Le support du documentaire touristique ne permet pas, quoi qu’il en soit, de véritablement cerner l’approche, plonger dans la réalité du Liban et de l’appréhender dans toute sa complexité. Néanmoins, le circuit offert par Pierre Brouwers présente un pouvoir d’évocation intéressant pour un premier contact avec le pays. Couleurs et senteurs se succèdent, sur des images parfois bien choisies. Le guide du petit futé 2011 vient apporter des informations complémentaires, bienvenues au voyageur qui souhaite appréhender la réalité libanaise de manière plus approfondie.
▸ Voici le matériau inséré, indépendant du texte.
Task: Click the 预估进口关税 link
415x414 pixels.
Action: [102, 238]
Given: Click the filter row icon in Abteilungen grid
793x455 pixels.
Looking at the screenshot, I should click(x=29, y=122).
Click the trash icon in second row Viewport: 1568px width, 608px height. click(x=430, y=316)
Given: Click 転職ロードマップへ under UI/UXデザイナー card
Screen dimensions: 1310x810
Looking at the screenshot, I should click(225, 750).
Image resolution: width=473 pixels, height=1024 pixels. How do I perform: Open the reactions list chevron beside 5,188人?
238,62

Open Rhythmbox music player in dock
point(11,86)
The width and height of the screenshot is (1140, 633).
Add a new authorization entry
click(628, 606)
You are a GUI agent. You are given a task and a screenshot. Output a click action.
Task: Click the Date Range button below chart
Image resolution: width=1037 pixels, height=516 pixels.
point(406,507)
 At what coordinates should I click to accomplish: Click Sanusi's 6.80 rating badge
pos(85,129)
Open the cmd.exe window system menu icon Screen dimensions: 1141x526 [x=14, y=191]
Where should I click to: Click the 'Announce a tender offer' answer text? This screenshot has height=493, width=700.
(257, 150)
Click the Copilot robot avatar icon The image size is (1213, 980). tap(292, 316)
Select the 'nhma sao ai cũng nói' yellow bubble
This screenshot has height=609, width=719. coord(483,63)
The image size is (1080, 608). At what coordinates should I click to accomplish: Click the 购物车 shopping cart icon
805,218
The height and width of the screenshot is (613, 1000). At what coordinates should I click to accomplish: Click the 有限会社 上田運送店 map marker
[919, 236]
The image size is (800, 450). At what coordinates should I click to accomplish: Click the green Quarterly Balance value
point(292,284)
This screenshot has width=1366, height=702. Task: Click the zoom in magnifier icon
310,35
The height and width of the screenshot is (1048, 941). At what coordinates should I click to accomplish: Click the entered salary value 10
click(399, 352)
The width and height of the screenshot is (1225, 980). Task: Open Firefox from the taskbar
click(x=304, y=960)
Se loger, sortir, se restaurer à Beyrouth
Alors que la future édition du guide du petit futé sur le Liban sortira cet été, la version consacrée à la ville de Beyrouth est disponible depuis peu. Accompagné d’un plan de la ville, le guide dresse le long de ses 240 pages un portrait contrasté de la ville. Comme le signale la rédaction, « on se rend au Liban en sachant qu’on n’y restera pas indifférent. Certains diront qu’il n’existe pas une version de l’histoire du pays qui fasse l’unanimité. La région où est situé le Liban a été le lieu d’un brassage permanent de peuples, de communautés et de croyances. La rencontre de ces diverses cultures a engendré une société multiconfessionnelle hors du commun. » Un travail assez complet, qui reprend en grande partie des informations tirées de la version du guide sur le Liban. Sont proposés des itinéraires bien pensés, des conseils utiles pour se loger, se déplacer, se restaurer, ou encore sortir.
Néanmoins, on peut regretter le voile posé sur certaines zones de la ville, qui méritent pourtant que le voyageur s’y attarde. Ainsi, le guide concentre encor e une fois son approche sur les trois quartiers les plus connus, à savoir : Hamra, Achrafieh et le centre-ville. Sans évoquer quelques poncifs persistants sur le Liban, sa culture et son quotidien, qu’il est de coutume de retrouver dans la plupart des guides de voyage, et qui font son charme.
Le documentaire donne à voir et le guide ouvre les premières portes : ces deux nouveautés restent une très bonne introduction à quiconque a pour projet de venir découvrir le Liban. Il ne reste plus qu’à monter dans l’avion et se faire sa propre opinion.